There was a time when my pre-flight ritual included washing down a couple Benadryl with a bottle of wine. I even flirted with Xanax for long flights until I woke up drooling on a stranger’s shoulder like a sedated golden retriever on a flight home from Sedona. Nothing bonds two humans faster than waking up mid-flight and realizing you’ve used someone as a pillow for three hours. Phoenix to Charlotte was a learning lesson in personal space for me.  

And yet… I never stopped flying. Because I love a vacation more than I hate public humiliation.

For years, the anxiety didn’t live on the plane, it lived in the days leading up to the plane. The countdown. The dread. The dramatic inner monologue. I have friends who are pilots and airplane mechanics who have given me the “flying is safer than driving” speech approximately 4,762 times. Didn’t matter. Anxiety does not respond to logic. Anxiety responds to vibes. And my vibes were screaming. Hell NO!!!!

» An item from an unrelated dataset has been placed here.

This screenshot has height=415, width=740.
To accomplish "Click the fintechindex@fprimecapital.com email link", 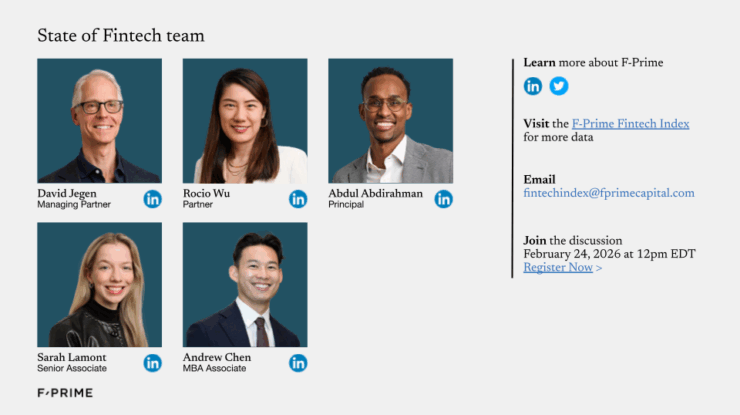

Then came the career opportunity.

The kind you don’t hesitate on. The kind you say yes to immediately because you worked your butt off for it and you know it’s a door you don’t get twice. Then about 12 minutes later the realization hits…“Oh. This job requires flying twice a month. Cool cool cool cool cool. Love that for me.” And just like that, your girl was now a frequent flyer of what I lovingly refer to as the fart tube.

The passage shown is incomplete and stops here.